Je vais vous raconter une anecdote sur la Vestige, une bière très prisée dans la Caraïbe. Cette histoire est fictive, mais illustre à quel point les dimensions sociale et culturelle associées à une boisson sont importantes. Autour d’un verre Ti Paul m’a rappelé que de bien belles idées ont découlé de la Vestige et pour ce, il faudrait l’avoir en grande estime. Il ne s’agit pas seulement de scander que l’une des meilleures bières du monde est nôtre, il faut aussi respecter le processus, le travail, la culture et le savoir-faire qui viennent avec cette petite bouteille vieille de 40 ans.

Gagnante du prix « Meilleur Lager du monde », Vestige n’a cessé de charmer les amoureux du liquide d’or depuis son lancement au début des années 70. Le discernement de ce prix à une micro-brasserie caribéenne était une prouesse remarquable non seulement pour la marque mais aussi pour le pays, surtout quand on compare la taille du marché de la bière dans ce coin du monde à celle d’autres marchés à démographie similaire.

Avec la remise de cette prestigieuse distinction, les possibilités d’accroissement des ventes et des profits grimpaient en flèche. Du jour au lendemain, Vestige jouissait d’une reconnaissance internationale en plus de détenir un quasi-monopole. Les possibilités étaient donc infinies sur ce marché qui était loin, très loin, d’être saturé.

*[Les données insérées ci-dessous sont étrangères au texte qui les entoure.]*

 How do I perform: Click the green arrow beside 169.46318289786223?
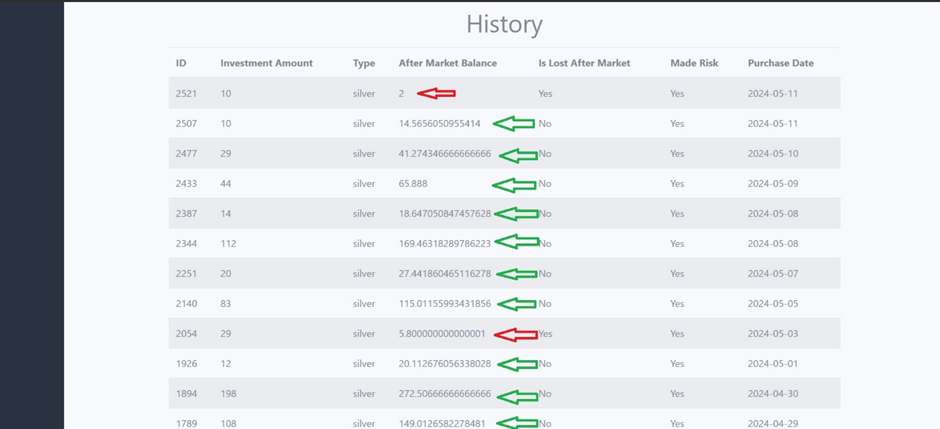point(516,242)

Comme il fallait s’y attendre, une grande multinationale décida d’absorber la marque. Mais le changement de propriétaire s’accompagna d’une multitude de modifications dans leur manière de faire. Dans les bars, dans les fêtes, dans les soirées entre amis, on se plaignit beaucoup des variations dans le gout de la bière nationale. Une bouteille était cette Vestige « bien frappée » qu’on connaissait, la prochaine était une version fade plutôt diluée selon certains. On regarda passivement le changement s’établir sans trop en prendre conscience. On eut des doutes, mais on demeura en majorité fidèle à notre bière.

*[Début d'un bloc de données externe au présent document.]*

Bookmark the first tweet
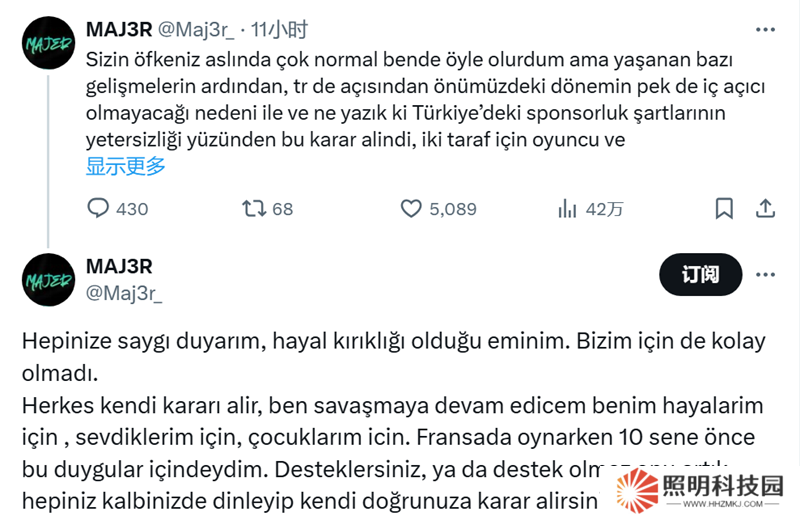Screen dimensions: 800x516 [724, 208]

Ce pays n’ayant pas d’organisation responsable de la défense des droits des consommateurs, les compagnies n’avaient aucune obligation d’avertir la population des variations apportées à la composition de ces produits. Aussi, même s’ils ne pouvaient prouver que la formule de la Vestige avait été modifiée, plusieurs de ses fidèles consommateurs ont vécu leur aigreur en silence. Dans chaque gorgée de Vestige, ils recherchaient le gout d’antan et avec, venait la nostalgie des moments passés accompagnés de leur chère bière.

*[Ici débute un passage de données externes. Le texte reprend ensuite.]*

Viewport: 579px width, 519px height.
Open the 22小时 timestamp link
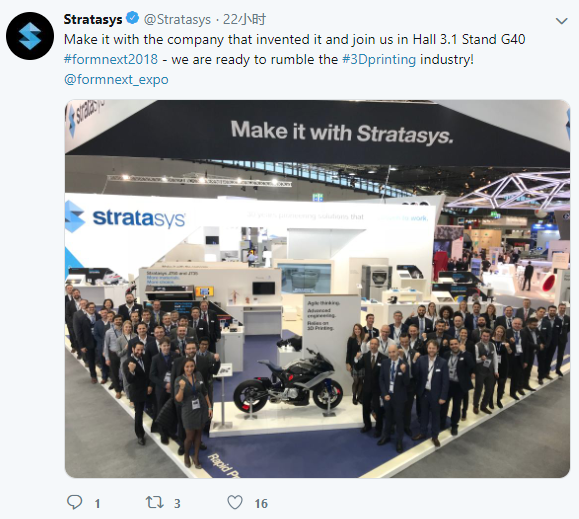(244, 19)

Le week-end dernier, nous nous étions réunis, quelques amis et moi pour rire et plaisanter comme nous le faisons assez souvent. Ti Paul, le grand causeur de la bande, brandissant la bouteille de Vestige qu’il avait en main clama « notre fierté internationale ». Ti Paul répéta ces mots au moins quatre fois pour s’assurer que nous étions toutes ouïes. Il expliqua que selon lui le goût de la Vestige avait été altéré de façon significative. Il demanda à ceux qui étaient présents, s’ils avaient eux aussi fait ce constat. Des sept personnes présentes, seulement trois reconnurent l’avoir remarqué. Ti Paul se lança alors dans une explication (qui, pour plusieurs, avait les couleurs d’une conspiration improuvable) pour faire la lumière sur la problématique préalablement exposée.

Il affirma que les Vestige que nous étions en train de boire étaient des formules diluées de la recette originale. La stratégie-produits de la micro-brasserie avait été repensée pour inciter les consommateurs à changer leurs habitudes comportementales. Selon lui, la hausse dans la quantité de Vestige vendues en dépit de cette baisse de qualité s’explique par le lancement d’un jeu de loterie utilisant les capsules de ces bouteilles. L’appât du gain a vite fait d’aveugler ou de détourner l’attention des consommateurs des mutations apportées à la formule de la bière nationale.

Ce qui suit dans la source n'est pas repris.